Incluso, cuando parece que la recuperación llega muy fácil (en términos de avance de la trama), el episodio se da cuenta y golpea a Matt de nuevo. El ascenso del fondo del pozo no es tan fácil como él cree. Y cuando parece que morir es la salida más fácil y apropiada para terminar, la vida le dice que no es su hora (mejor justificado que solo por ser el protagonista de la serie). Rendirse no es parte de la misión que debe cumplir; y mucho menos silenciará las discusiones internas que permanecen con él.
La cámara entiende a este personaje y lo sigue con sutileza. Lo coloca de lado, en las esquinas del encuadre, porque él mismo no está en su centro. Eso lo sabe el director y lo presenta con elegancia y respeto, sin inmiscuirse mucho en el duelo. Incluso, dentro de las cuatro paredes que lo retienen, están las figuras de piedra que él no puede ver, pero que sabe que están ahí; esas que podrían representar sus demonios internos, por más que demuestren su exterior de blanco. Es la fachada que él quiere creer de sí mismo.

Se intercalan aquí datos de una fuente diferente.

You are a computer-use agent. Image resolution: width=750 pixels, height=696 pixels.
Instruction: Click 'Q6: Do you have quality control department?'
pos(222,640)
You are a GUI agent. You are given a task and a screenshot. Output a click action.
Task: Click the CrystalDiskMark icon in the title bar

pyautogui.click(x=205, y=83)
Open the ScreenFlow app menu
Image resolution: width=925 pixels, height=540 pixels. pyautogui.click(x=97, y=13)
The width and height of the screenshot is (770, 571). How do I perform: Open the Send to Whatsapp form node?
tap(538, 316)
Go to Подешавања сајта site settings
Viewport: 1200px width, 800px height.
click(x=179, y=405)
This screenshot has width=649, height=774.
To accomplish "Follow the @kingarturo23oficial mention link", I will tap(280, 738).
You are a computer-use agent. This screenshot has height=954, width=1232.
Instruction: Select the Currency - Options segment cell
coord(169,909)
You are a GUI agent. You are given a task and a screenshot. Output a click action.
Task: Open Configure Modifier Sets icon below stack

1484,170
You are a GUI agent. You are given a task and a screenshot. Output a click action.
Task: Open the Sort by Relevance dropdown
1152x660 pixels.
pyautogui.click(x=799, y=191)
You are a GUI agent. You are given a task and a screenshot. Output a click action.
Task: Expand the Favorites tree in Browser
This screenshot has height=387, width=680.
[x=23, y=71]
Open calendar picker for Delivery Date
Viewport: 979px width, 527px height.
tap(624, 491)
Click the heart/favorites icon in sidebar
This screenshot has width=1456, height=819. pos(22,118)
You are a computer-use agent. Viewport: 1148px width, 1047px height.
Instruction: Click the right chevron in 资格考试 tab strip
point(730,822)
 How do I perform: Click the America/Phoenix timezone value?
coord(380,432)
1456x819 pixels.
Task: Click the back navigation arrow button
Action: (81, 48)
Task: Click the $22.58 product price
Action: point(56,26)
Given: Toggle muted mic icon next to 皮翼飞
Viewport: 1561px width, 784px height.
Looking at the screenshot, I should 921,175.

Al final, es una lástima que la historia no podía centrarse totalmente en Matt y ser una narrativa más contenida. En lugar de solo reconocer a los personajes secundarios por unos momentos, es la introducción de uno nuevo que —asumo— será parte importante durante el resto de la temporada, lo que descuadra el episodio. Al tomar diez minutos de tiempo, termina rompiendo con el ritmo y el estilo tan sugestivo que había transcurrido antes. Si se supone que estas series están diseñadas para verse en maratón, no comprendo por qué no podía haber dejado un inicio de temporada más concreto y que funciona tan bien (así, sin mucho más avance de trama) en tantos niveles narrativos (de texto y de subtexto).
Pero eso no le quita el tan interesante y sugerente viaje emocional que se describe a través de las imágenes de este episodio de re-introducción. Incluso, sin haber visto nada antes, cualquier espectador casual podría comprender los significados que vienen con la reestructuración del modelo ejemplar de un héroe. Resulta ser la descripción más atinada y profundizadora a la hora de observar una figura heroica como la de Daredevil, una que va más allá de dar golpes y combatir el crimen. Así, “Resurrection” me deja con buen sabor de serie y con la esperanza de encontrar la misma calidad con el resto de la temporada.
Las tres temporadas de Daredevil se encuentran disponibles en Netflix.